「チャーリーとチョコレート工場」

チャーリーとチョコレート工場 特別版 [DVD]
動物園前シネフェスタにて観賞。R・ダールの児童小説「チョコレート工場の秘密」を
ティム・バートン監督が映画化。世界最大で世界一有名なチョコレート工場。経営者の
ウィリー・ウォンカは世界中の子供たちから抽選で5人だけ工場を見学する権利を与えると
発表。大騒ぎの末、選ばれたのは貧しいチャーリー少年を含む5人。原作は田村隆一訳の
ものを10年ほど前に読んだ。児童小説にしてはグロテスクなユーモアに驚いたがこの映画は
ティム・バートン監督の毒々しいセンスがさらに上塗りされていて、けたたましい。
ジョニー・デップ演じるウォンカはケバケバしい服装で異様に蒼白い顔で登場。子供っぽく
神経質な態度はマイケル・ジャクソンを連想させて見る者を不安にさせる。チャーリー以外
の子供たちは可愛げのない、どきつい性格でそれゆえに見学中、一人ずつ悲惨な末路を
辿ってゆく。この度に毎回工場内で働く小人が大勢出てきて踊り歌う。この小人が全員
同じ顔でそれも荒井注を色黒にしたような中年男というのがまた不気味。キンキン声で
歌い踊る様はまるで醒めない悪夢を見てる気がしてくる。原作にあった教訓めいた要素は
小さくなり嘲りや悪意に満ちた黒い笑いが充満、2001宇宙の旅、サイコ、蠅男の恐怖等
過去の映画のパロディを畳み込むように見せるくだりは大笑いしてしまった。
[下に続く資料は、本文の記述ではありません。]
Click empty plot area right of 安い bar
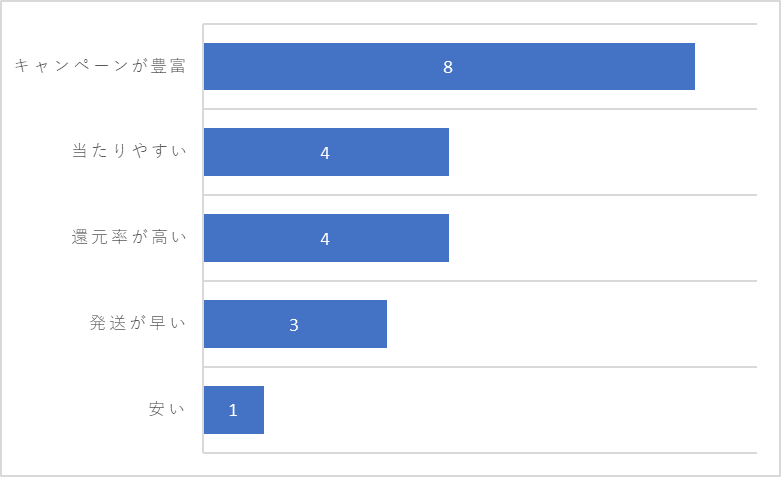Image resolution: width=781 pixels, height=477 pixels. tap(510, 410)
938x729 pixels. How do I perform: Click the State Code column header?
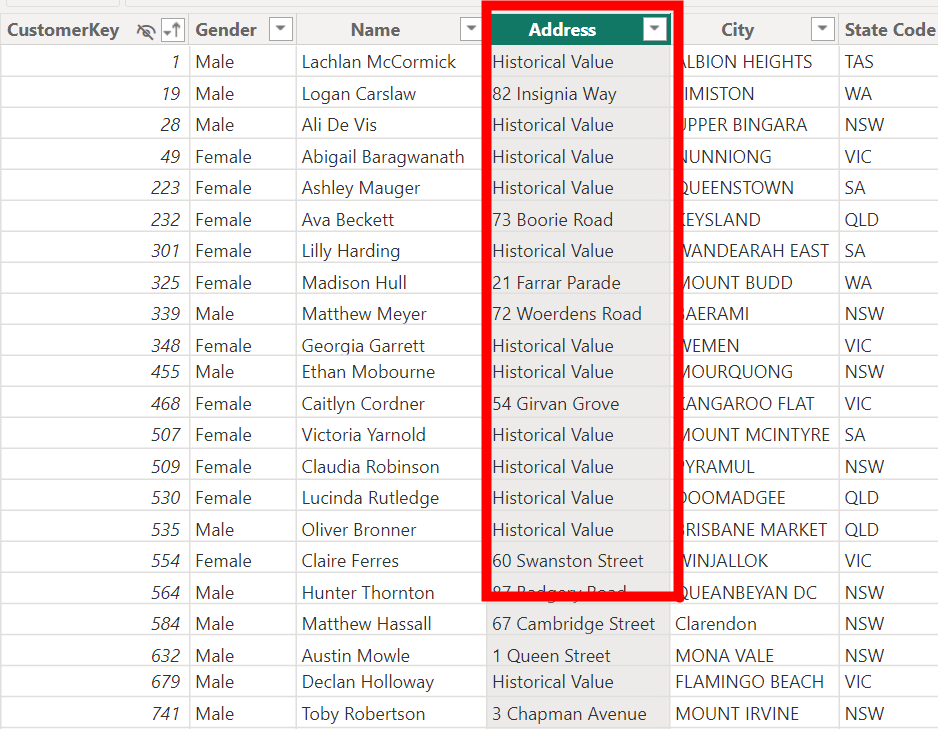pyautogui.click(x=888, y=30)
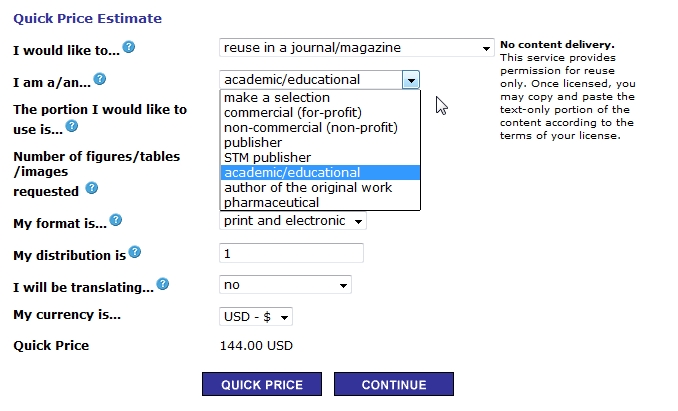Image resolution: width=678 pixels, height=411 pixels.
Task: Click help icon beside "I would like to..."
Action: click(129, 47)
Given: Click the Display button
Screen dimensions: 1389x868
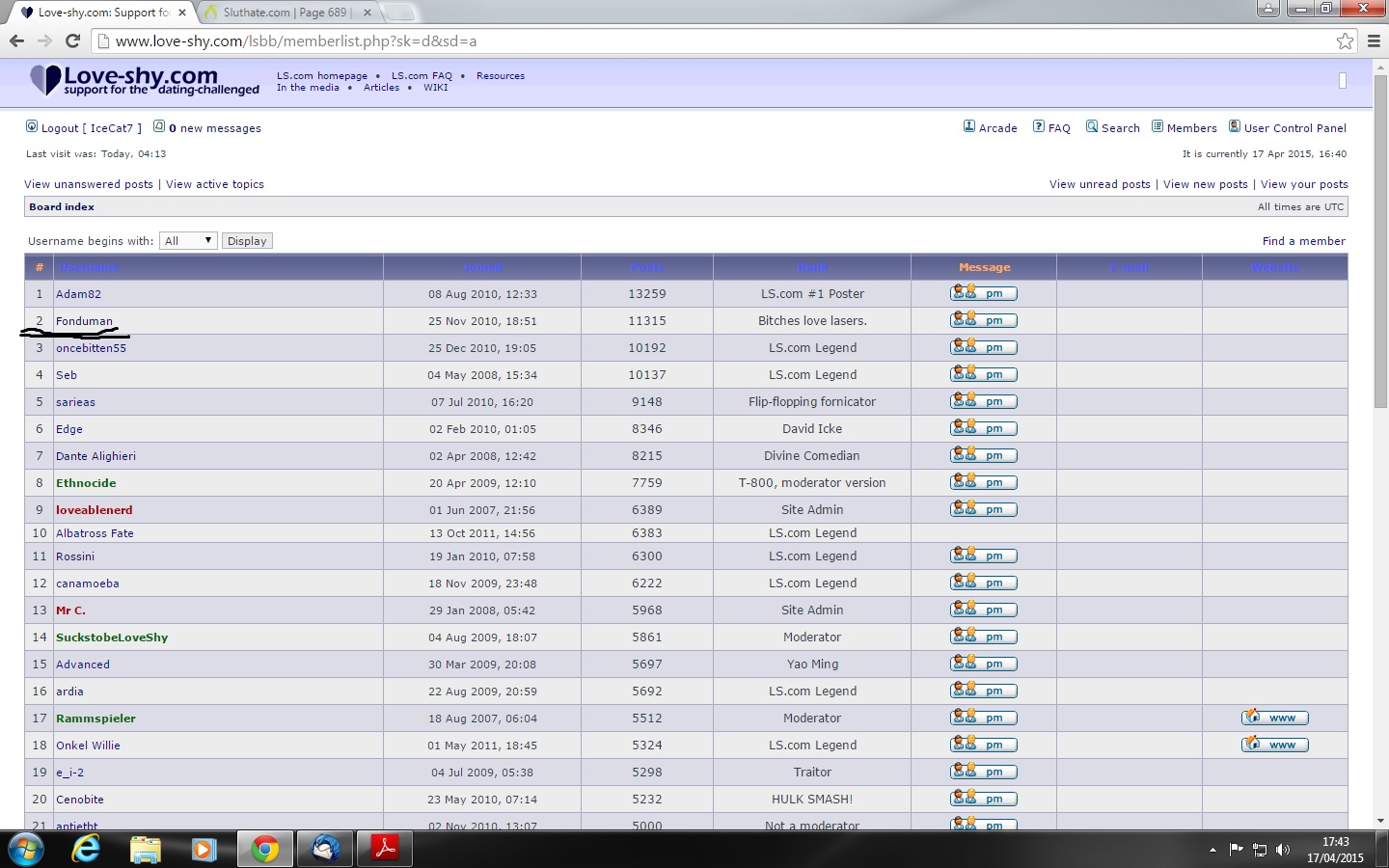Looking at the screenshot, I should [247, 241].
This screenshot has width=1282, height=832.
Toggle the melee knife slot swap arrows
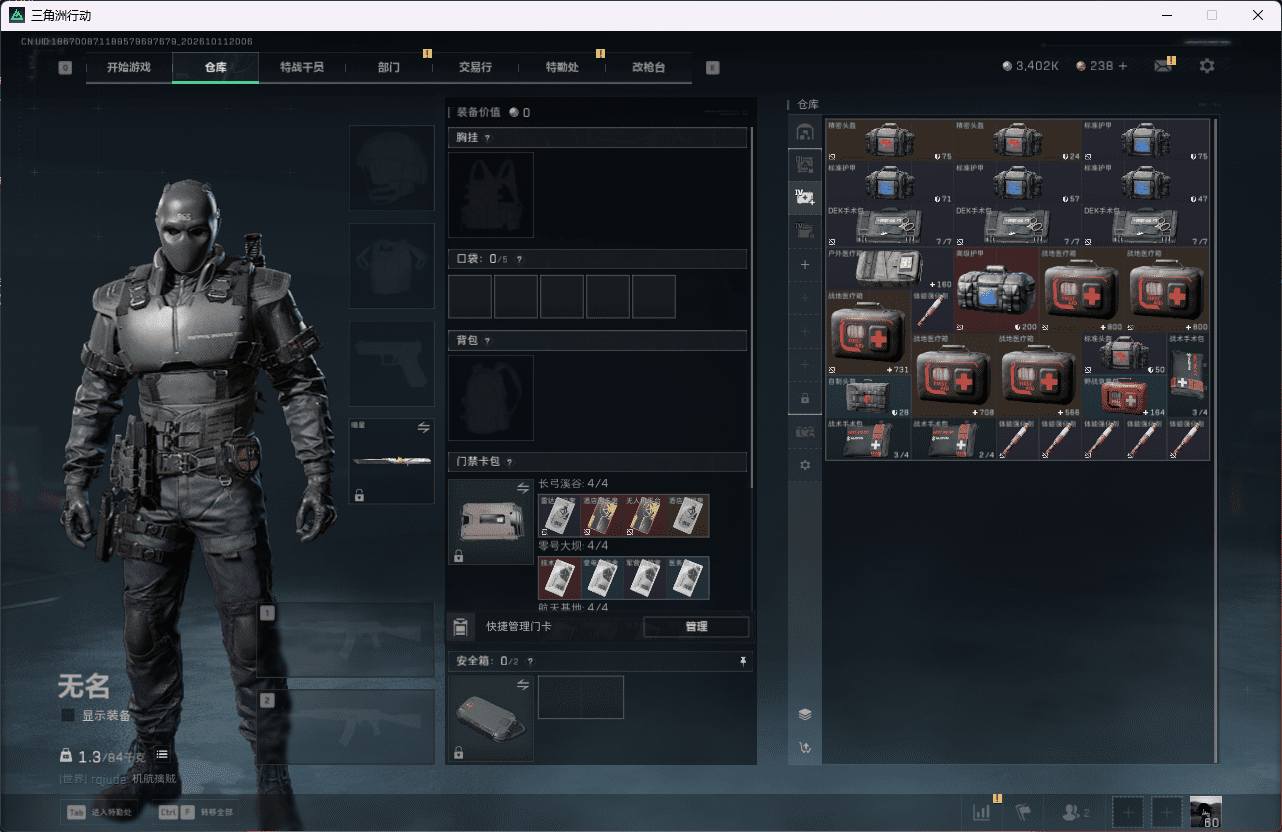click(x=423, y=428)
原色と奇想に
彩られたチョコレート工場のヴィジュアルも見ごたえがあり小説の映画化として面白い。
けれどもウォンカという人物の味付け、ラストに付け足されたウォンカと父のエピソードを
見ても、ここにはやはりティム・バートンの屈折した世界が広がっているように思う。
なんにしてもこれは癖のある映画で見終わった後、「チョコレートを食べたい!」と思う
人と「チョコレートなんか見るのもうんざり」という人と大きく別れるんじゃないかな。
おれは映画は楽しかったけどチョコレートは当分の間、食べたくないです。